Oh and any male syrian hamsters that arrived with her must be removed and sent to live with me or really bad things happen (honest, would I lie)


----------



## srhdufe (Feb 11, 2009)

thedogsmother said:


> Oh and any male syrian hamsters that arrived with her must be removed and sent to live with me or really bad things happen (honest, would I lie)


erm... let me think about that... yes! 
hehehe you can visit him anytime you like but you cant pinch him


----------



## ....zoe.... (Jul 8, 2009)

i will try and get some pictures of my pregnant and none pregnant dwarfs 2moz so you can get a good look at the difference not that there is a huge difference in them. except colour 

will see if you can tell which one is pregnant also lol 
will be a good test for you :001_tt2:


----------



## srhdufe (Feb 11, 2009)

ooo thanks.. 
I did look at this but its crap... It's all blurred! 

YouTube - Sexing Dwarf Hamsters - Part 1


----------



## ....zoe.... (Jul 8, 2009)

yeh i agree, although its not too bad in the adults that they show


----------



## Neza (Nov 21, 2008)

Good luck with the future pups.


----------



## alyssa_liss (May 4, 2009)

....zoe.... said:


> do it in the morning or even now if you can as u neva now she cud have them tonight.
> 
> with the male the penis and vent will be furthure apart and in the middle body he will have a scent spot which is likely to be brown in colour
> 
> in the female she will have her vents closer together and the scent spot will look slightly damp but not brown in colour


ahhhh so thats why minehave brown dots in the middle  neverknew that , what is it for


----------



## srhdufe (Feb 11, 2009)

Well... no squeeks this morning


----------



## srhdufe (Feb 11, 2009)

Just found this..
http://www.petwebsite.com/hamsters/sexing_hamsters.htm

She is definately a girl...


----------



## thedogsmother (Aug 28, 2008)

Any squeaking or nest building yet?


----------



## srhdufe (Feb 11, 2009)

She is building a nest...
No squeeking though

My other ham that had babies had them late afternoon / early evening...


----------



## thedogsmother (Aug 28, 2008)

Oooooh a nest, that sounds promising.


----------



## srhdufe (Feb 11, 2009)

Unfortunately so 

hehehe who am i kidding... I cant wait! 

I'm just boiling an egg so she can have some..

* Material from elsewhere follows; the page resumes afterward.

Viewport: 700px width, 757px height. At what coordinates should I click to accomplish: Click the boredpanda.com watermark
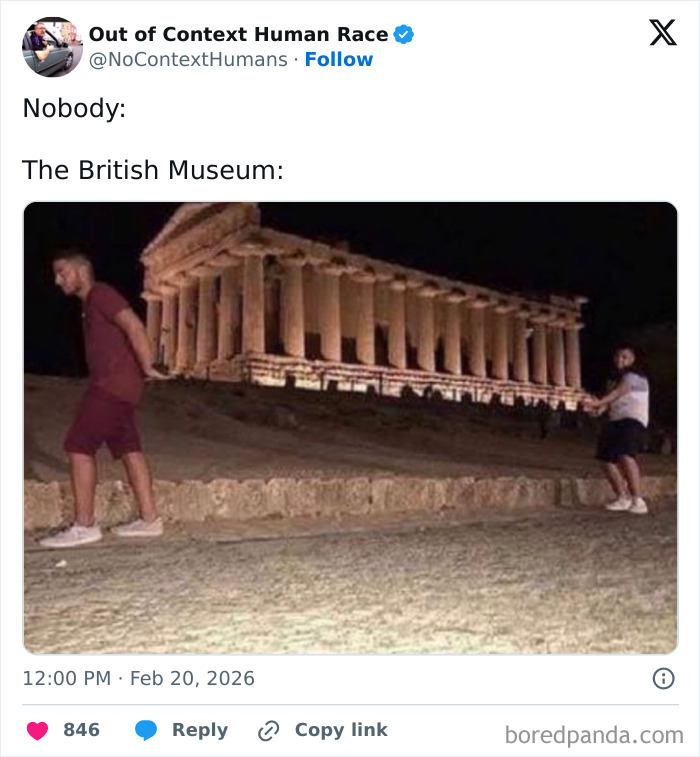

Can i give her a little bit of the yolk too of just the white?
I'll try my other hams with a bit too... As a treat


----------



## thedogsmother (Aug 28, 2008)

srhdufe said:


> Unfortunately so
> 
> hehehe who am i kidding... I cant wait!
> 
> ...


i was told scrambled or boiled egg so I think if you can give scrambled egg then you can give yolk as well, also kitten biscuits are ok for mummy hamsters.


----------



## srhdufe (Feb 11, 2009)

Oh, i'll make scrambled eggs instead... The bloody water still isn't boiling 

Looks like i have another visit to [email protected] to make...


----------



## thedogsmother (Aug 28, 2008)

srhdufe said:


> Oh, i'll make scrambled eggs instead... The bloody water still isn't boiling
> 
> Looks like i have another visit to [email protected] to make...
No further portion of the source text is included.